Jesus' disciples were always playing "catch up" with the teacher from Nazareth. And just when they thought they had a "leg up," something happened that was gripping and beyond their understanding.
One day, Jesus led them up to a high mountain, and there he was transfigured before them (Matthew 17:1-9). Building a memorial seemed just the thing to do! But Jesus led them down from the mountain, back to ground level, where throngs of people filled the streets and where suffering and aimlessness were quite apparent. For the disciples, it must have been something of a letdown. Same old, same old! But that's where he wanted them to be, a living monument to faith, hope and love, caring for neighbor as for self.
We forget the enlightenment that we have received becomes a part of us for good reason. And for all the beauty of the earth, the high places that promise gain, God calls us to ground level where human needs are apparent and where vision is severely cramped.
Pitching one's tent with doctrine, with people who think like we do, is so amiss as to verbalize the intent of Jesus on the high mountain, "Come off it!"
There are many good opportunities in life and many of them are important.

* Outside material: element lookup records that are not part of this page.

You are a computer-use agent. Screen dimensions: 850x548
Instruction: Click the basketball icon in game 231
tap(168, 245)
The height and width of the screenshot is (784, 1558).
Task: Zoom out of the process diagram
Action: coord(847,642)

But if one is to stand in faith, inviting God's guidance, He will lead you to moments that are uplifting and informing, and where His loving interest rests -- on human life.
We often say we have to see to our living, to care of our family, to all our needs. True. But there should be room in the inn of our thoughts and wishes for what is dear to God -- showing compassion and mercy to others.
Robert Frost's poem, "Stopping by Woods on a Snowy Evening," is one of my favorites. He writes, "The woods are lovely, dark and deep. But I have promises to keep, and miles to go before I sleep, and miles to go before I sleep."
Dr. Lamb is parish associate at First Presbyterian Church, Charleston.